Finding New Hope in Existing Drugs
Dr. David Fajgenbaum, co-founder & president of Every Cure, recently joined us for an alliance discussion on his organization and their recent ARPA-H project award. Every Cure is a nonprofit dedicated to identifying existing medications that can be repurposed to treat additional diseases. Every Cure was recently awarded a contract from ARPA-H to build out their artificial intelligence (AI) platform which helps identify potential matches between existing medicines and diseases. Dr. David Fajgenbaum shared his personal struggle with a previously untreatable disease and explained how his journey to find a treatment inspired him to start EveryCure. Here is a short Q&A based on his talk:
Q: What is Every Cure’s Mission:
A: “We were not going to focus on trying to develop new drugs from scratch. We didn’t have a billion dollars and we didn’t have 10 years to wait. Our research, and our work, and our investments are going to be very much focused on figuring out what’s going wrong in the disease and figuring out which of the 3,000 FDA-approved drugs that already exist could potentially be a useful treatment for the disease.”
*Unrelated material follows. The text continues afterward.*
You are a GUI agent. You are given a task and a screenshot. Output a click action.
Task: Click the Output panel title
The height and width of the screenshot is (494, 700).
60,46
“Over the last 10 years we’ve led 14 drug repurposing efforts for multiple diseases and saved 1,000s of lives along the way. [There are] patients who are alive today thanks to drugs that weren’t made for their disease that we have repurposed.”
Q: How Do you match treatments to diseases:
A: “Computational pharmacogenomics doesn’t start with a single disease or a single drug. We start with all diseases and all drugs, and we look at the strength of evidence between every drug and every disease and we quantify the strength of evidence for each one. Then we can identify, among all drug-disease matches, what drug-disease match [has] the most potential. So among the 66 million permutations or combinations [of a disease and a treatment], which one is most promising?
Q: What have been some deliverables for ARPA-H?:
A: “The first major one is building up a data set of all drugs, diseases, all human biology that others can use for repurposing purposes. The second is to generate a rule for how likely every drug is to treat every disease. […] A score for every drug against all 22,000 diseases [that will be shared] publicly. And then the third is to identify promising opportunities that can be studied further. And so those are the three deliverables over the course of three years. We were asked a question at the beginning: ‘what does being a patient do to you?’ It creates an incredible sense of urgency. So, if we can do it in shorter than three years, we’ll do it faster than three years. Because, for us, it’s just all about impact as quickly as we can make it.”